» Required actions
A) In the graph query thread, which edge label connects vertex 'd' to vertex 'f' in the test graph?
B) Rewrite the stretch of the graph query thread from "addV('node').property('data',51).as('l')." through "addE('right').from('d').to('e').", with "node" changed to "leaf".

Reputation: 4545
I am trying to write a query that retrieves all paths that are reachable from a specified vertex. In other words I am trying to retrieve the entire cluster/sub-graph that the vertex is connected to. A couple more constraints on the query are:
I currently have the following two queries which appear to work expected on small, toy graphs I have tested them on. However, there seem to be some edge cases in our large, production graph that does not return all the paths/edges/vertices I would expect it to, but I cannot explain as to why this happens. The two queries also sometimes return some different vertices than each other.
I would prefer a fresh view on how to approach this query, rather than trying to adjust what I currently have, so please try to provide a solution before looking at my current solution below.
Query 1:
g.V(uid).repeat(bothE().bothV().simplePath()).until(loops().is_(10)).emit().dedup().path().by(valueMap(True))
Query 2:
g.V(uid).repeat(bothE().bothV().simplePath()).until(bothE().simplePath().count().is_(0).or_().loops().is_(10)).dedup().path().by(valueMap(True))
Upvotes: 0
Views: 1313
Reputation: 14371
Using this simple binary tree as a test graph
g.addV('root').property('data',9).as('root').
addV('node').property('data',5).as('b').
addV('node').property('data',2).as('c').
addV('node').property('data',11).as('d').
addV('node').property('data',15).as('e').
addV('node').property('data',10).as('f').
addV('node').property('data',1).as('g').
addV('node').property('data',8).as('h').
addV('node').property('data',22).as('i').
addV('node').property('data',16).as('j').
addV('node').property('data',7).as('k').
addV('node').property('data',51).as('l').
addV('node').property('data',13).as('m').
addV('node').property('data',4).as('n').
addE('left').from('root').to('b').
addE('left').from('b').to('c').
addE('right').from('root').to('d').
addE('right').from('d').to('e').
addE('right').from('e').to('i').
addE('left').from('i').to('j').
addE('left').from('d').to('f').
addE('right').from('b').to('h').
addE('left').from('h').to('k').
addE('right').from('i').to('l').
addE('left').from('e').to('m').
addE('right').from('c').to('n').
addE('left').from('c').to('g').iterate()
We could find all the paths using
gremlin> g.V().hasLabel('root').
......1> repeat(bothE().otherV().simplePath()).
......2> until(__.not(bothE().simplePath())).
......3> path().
......4> by('data').
......5> by(label)

» Dataset extract
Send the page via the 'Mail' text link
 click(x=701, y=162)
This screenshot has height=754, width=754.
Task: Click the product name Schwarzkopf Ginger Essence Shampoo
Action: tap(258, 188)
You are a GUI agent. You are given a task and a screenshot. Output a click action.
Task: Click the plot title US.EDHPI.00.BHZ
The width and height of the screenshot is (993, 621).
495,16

...

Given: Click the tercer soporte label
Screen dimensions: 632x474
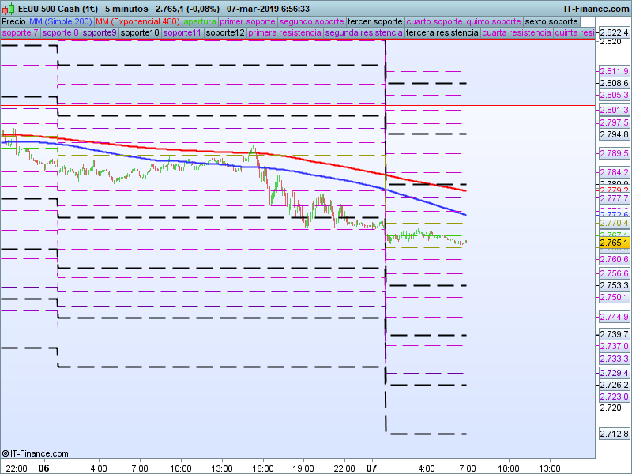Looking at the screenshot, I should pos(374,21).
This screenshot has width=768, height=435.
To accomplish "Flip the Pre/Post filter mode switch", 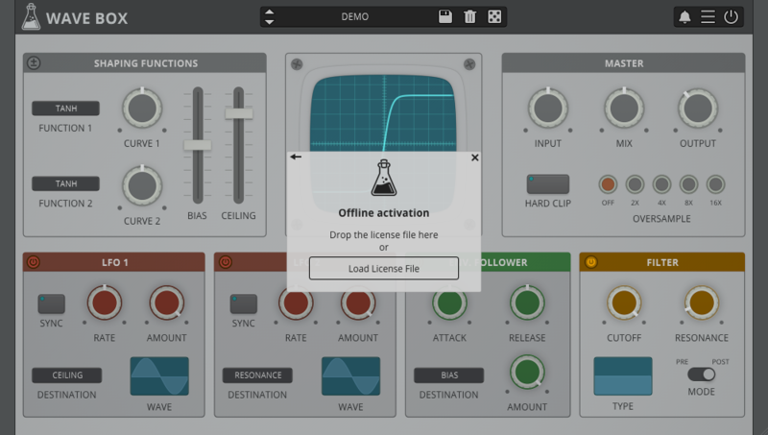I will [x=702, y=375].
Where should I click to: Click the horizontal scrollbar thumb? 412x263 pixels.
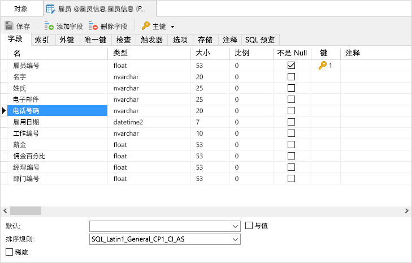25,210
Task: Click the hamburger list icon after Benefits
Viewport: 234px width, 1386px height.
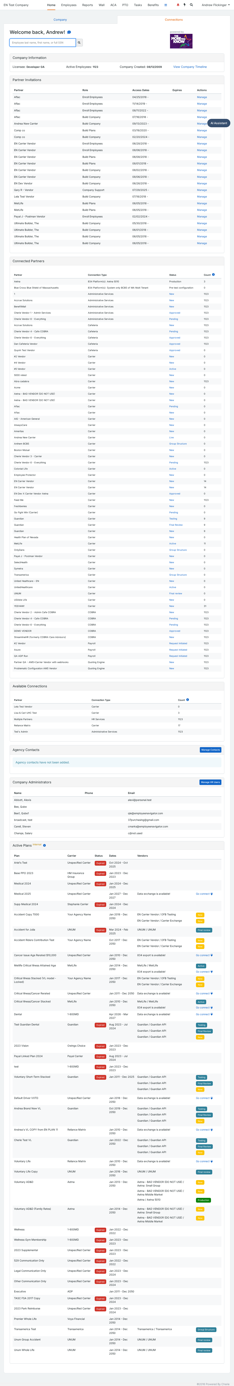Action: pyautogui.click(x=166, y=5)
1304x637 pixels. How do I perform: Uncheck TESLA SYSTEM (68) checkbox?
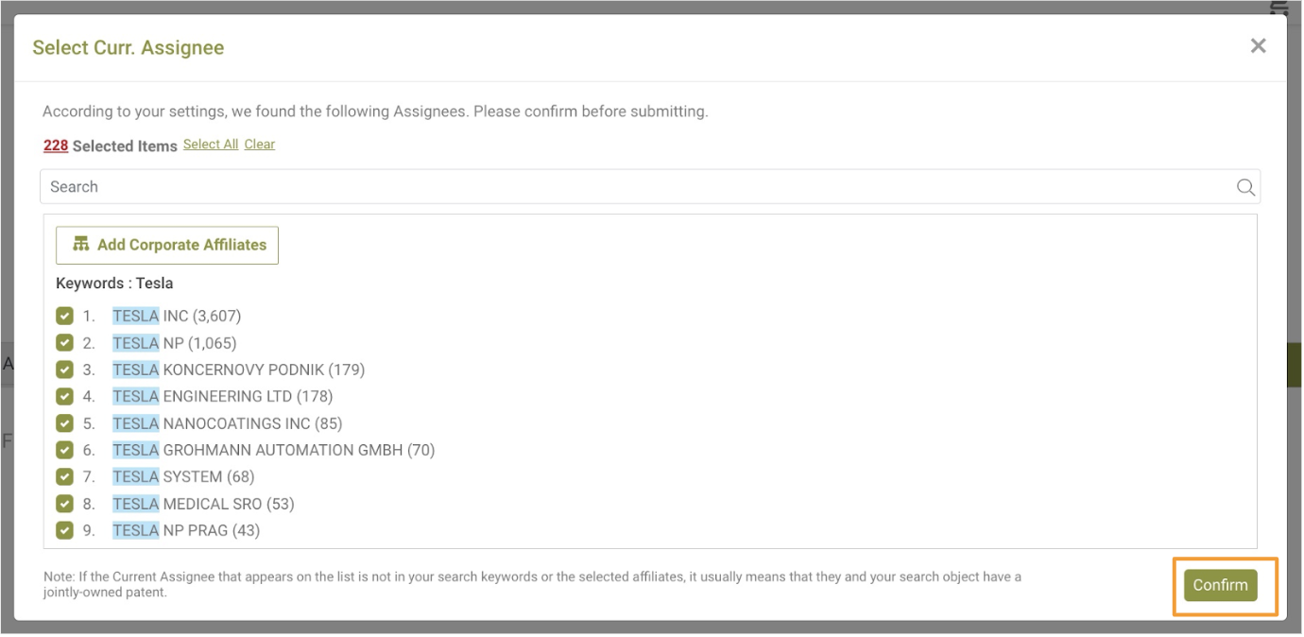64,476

==

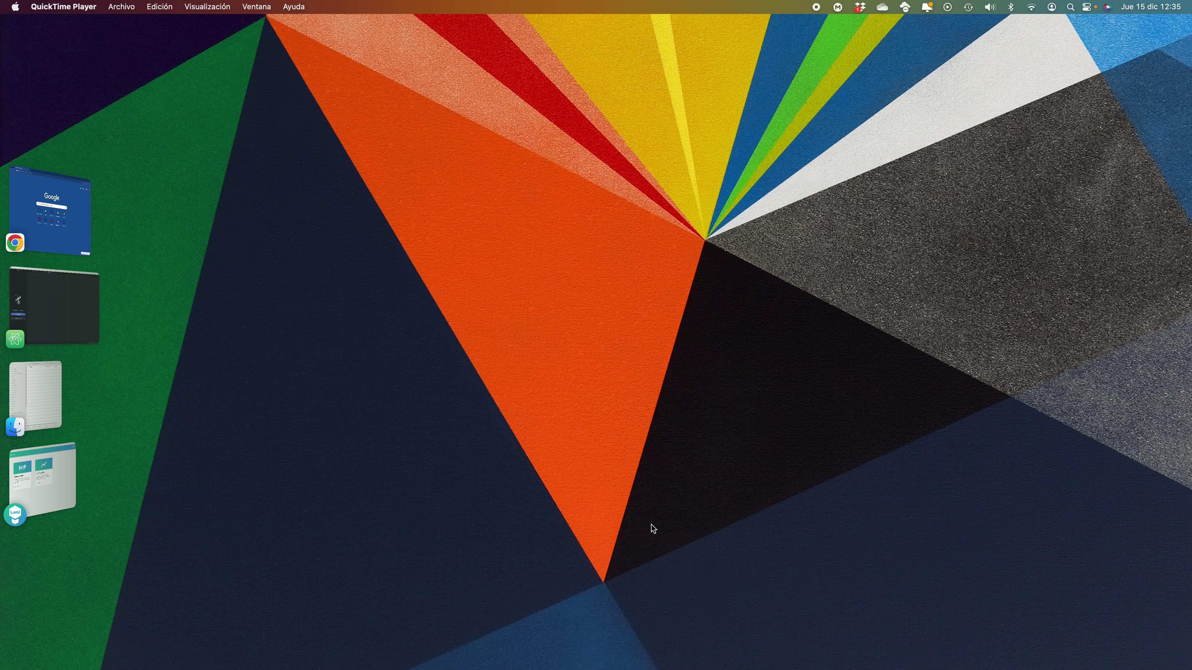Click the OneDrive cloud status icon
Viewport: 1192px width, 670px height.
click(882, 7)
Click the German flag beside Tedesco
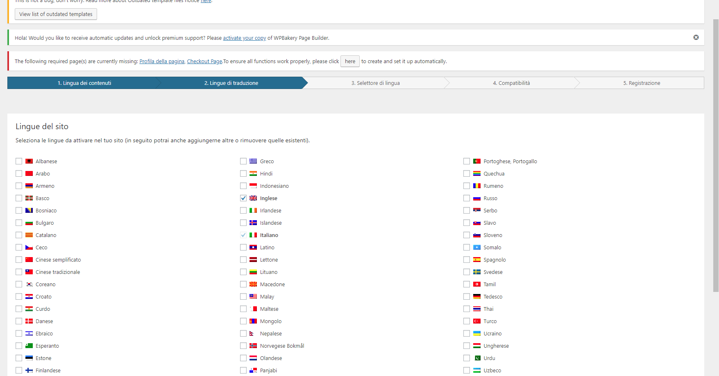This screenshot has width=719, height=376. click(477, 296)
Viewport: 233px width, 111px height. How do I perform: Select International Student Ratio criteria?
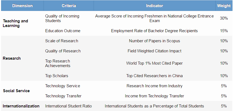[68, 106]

» Outputs for the tasks
A) 'left'

B)
addV('leaf').property('data',51).as('l').
addV('leaf').property('data',13).as('m').
addV('leaf').property('data',4).as('n').
addE('left').from('root').to('b').
addE('left').from('b').to('c').
addE('right').from('root').to('d').
addE('right').from('d').to('e').